→ **Task set**:
1. According to the passage on Prince's photographer Afshin Shahidi, what job was Shahidi invited to do in 1993?
2. From the passage on Prince's photographer, reproduce word for word the part that opens with the words containing "1. Prince was" and closes with "to do something.".
3. Take the passage on Prince's photographer further, carrying on from its last sentence.

Everybody knows this, but nobody knows it quite as intimately as the photographer and filmmaker Afshin Shahidi: He was Prince's personal photographer. The partnership began in 1993, when the young photographer was invited to be a loader for a music video at Prince's Paisley Park. "I was in awe and just stood there and stared at him even though they had told me several times, whatever you do, don't stare at Prince," Shahidi recalls. Prince struck up a conversation with Shahidi, who began working regularly for the superstar, eventually landing a gig as his cinematographer. In 2001, he became Prince's personal photographer, traveling the globe with the musician and capturing his image in public and private for thousands of fans.

Shahidi's photos of the late star are captured in an immense new book, Prince: A Private View, which spans a decade of Prince's career. (The photos of the musician below are taken from the book.) We asked Shahidi to share his six favorite Prince stories. He gladly obliged.

1. Prince was great at emailbut his love of acronyms could cause confusion.

In 2001, Prince began regularly communicating with Shahidi via email. "I was somewhat new to email," the photographer recalls. "I didn't know all the different acronyms and stuff. I didn't know that LOL meant 'laugh out loud.' After a certain number of emails where he had said 'LOL,' and I had said 'LOL' back, I went to my wife and was like, 'Isn't it sweet that Prince keeps emailing me and he finishes his emails with "lots of love"?' She just started shaking her head like, That's not what it means. It means 'laugh out loud!' I started thinking back at all the emails I'd sent him where I had written 'LOL,' like where I told him what it would cost to do something.

→ **Information shown**:

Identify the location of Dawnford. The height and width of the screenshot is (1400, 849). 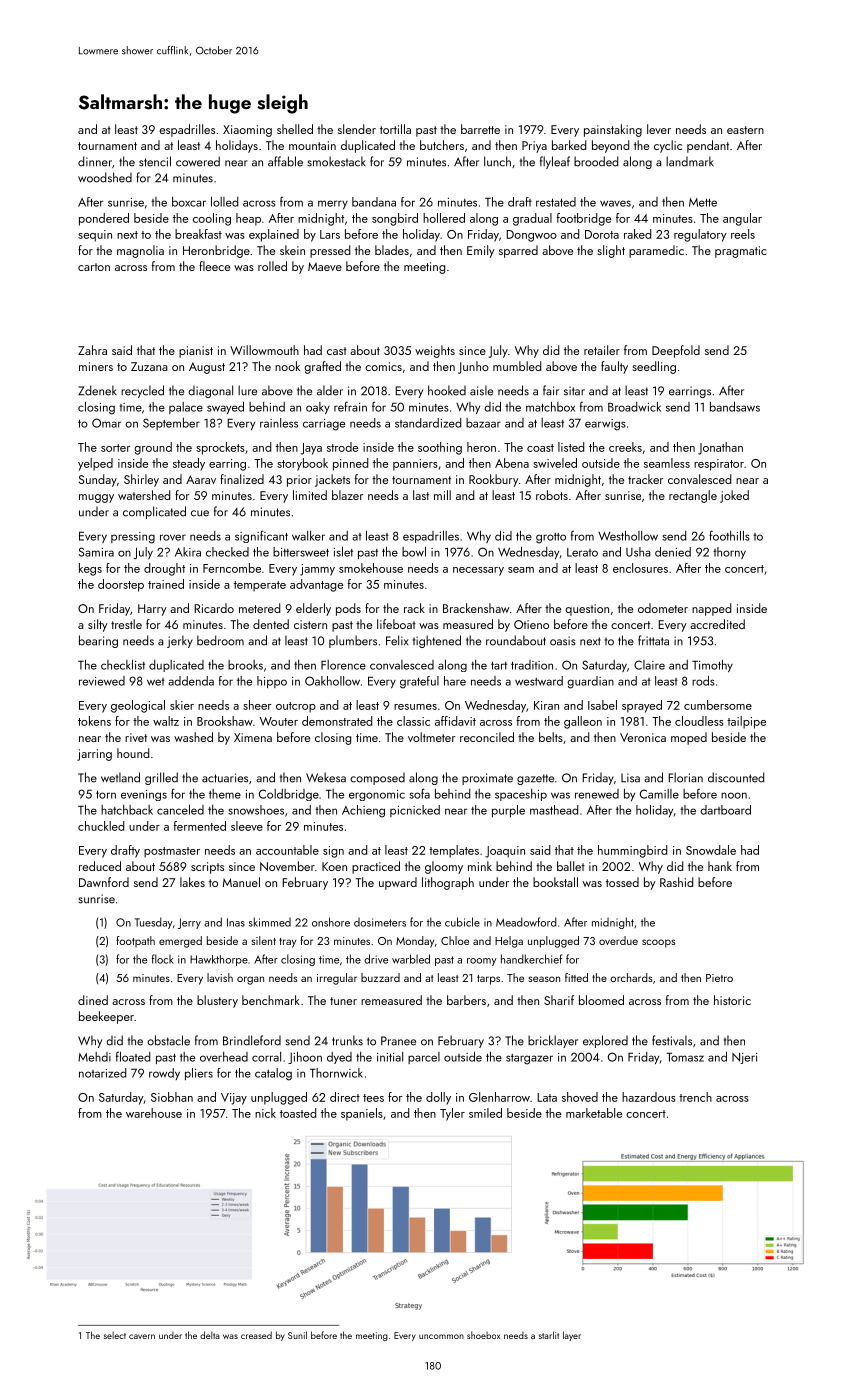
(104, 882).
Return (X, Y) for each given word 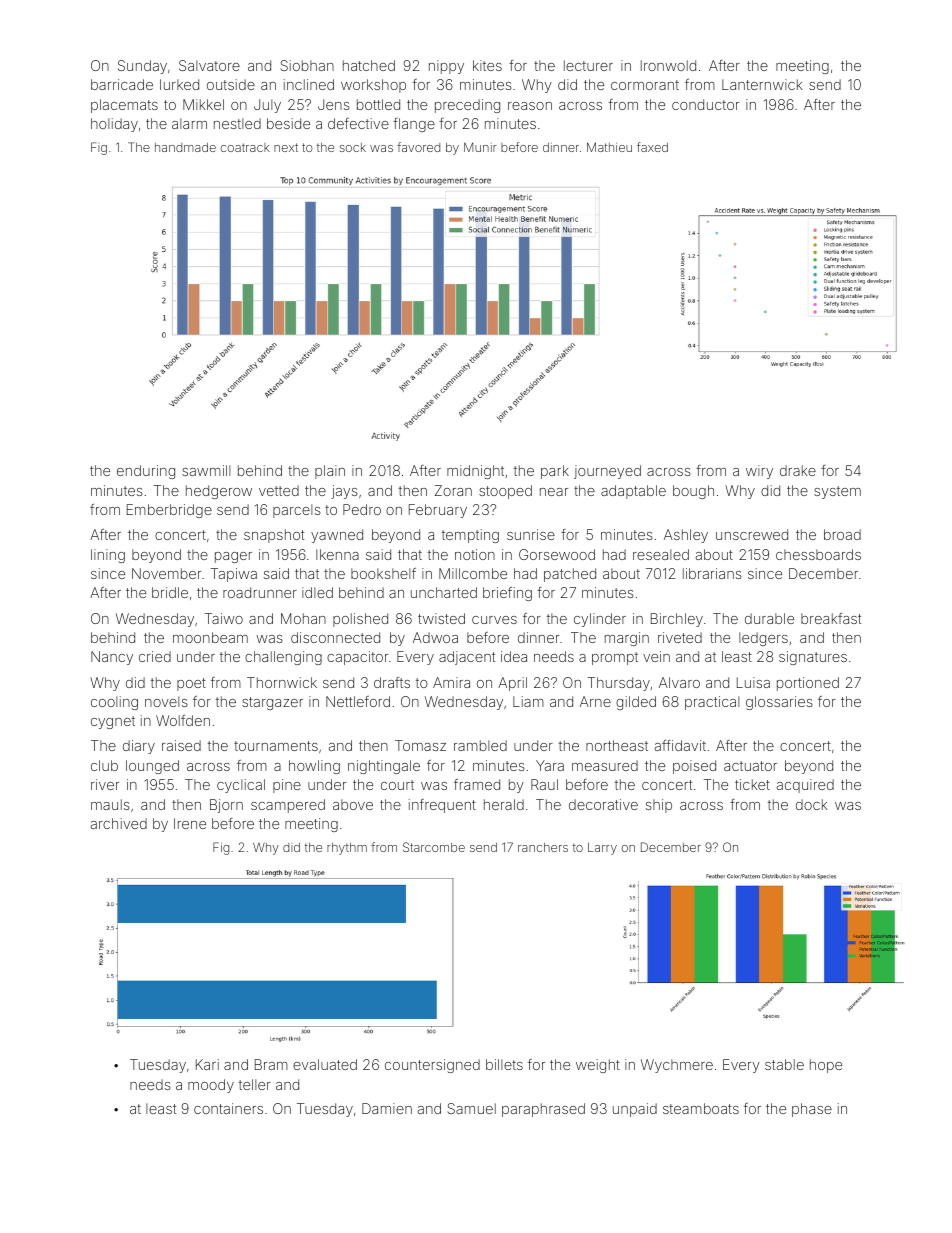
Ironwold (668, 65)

→ **Results by task**:
1. He was invited to be a loader for a music video at Prince's Paisley Park.

2.
1. Prince was great at emailbut his love of acronyms could cause confusion.

In 2001, Prince began regularly communicating with Shahidi via email. "I was somewhat new to email," the photographer recalls. "I didn't know all the different acronyms and stuff. I didn't know that LOL meant 'laugh out loud.' After a certain number of emails where he had said 'LOL,' and I had said 'LOL' back, I went to my wife and was like, 'Isn't it sweet that Prince keeps emailing me and he finishes his emails with "lots of love"?' She just started shaking her head like, That's not what it means. It means 'laugh out loud!' I started thinking back at all the emails I'd sent him where I had written 'LOL,' like where I told him what it would cost to do something.

3.
"I told him [about the misunderstanding] a couple of years later. He cracked up and started shaking his head."

So...what were Prince's emails like? "The way that you expected him to write was the way he would write," Shahidi says. "The number 2 or the number 4 replaced the words. He somehow had gotten an eye—like a picture of an eye—that was in his keyboard. He was able to use that instead of the letter I. [He would write] 'I will C U' with a U versus a you. He was witty and funny, even on email, but he was more to the point."

2. Even Prince needs a passport photo sometimes.

One day Prince called Shahidi (using someone else's phone—the star refused to own a cellphone) and summoned the photographer to his studio.

"I imagined we were gonna talk about some photo shoot he wanted to do for a tour book or a magazine cover," Shahidi says. "I walked into the studio. He had just gotten done playing and was kind of hyped up, had a lot of energy. He came to me and he said, 'Afshin, I need a passport photo.' I looked at him like, 'Are you messing with me?' He liked to joke around. It was not beyond him to do a practical joke on me. Thinking that he's still joking, I offered to take him to Kinko's to get the passport photo. The look he gave me, I realized he wasn't joking at all. So I agreed to do it.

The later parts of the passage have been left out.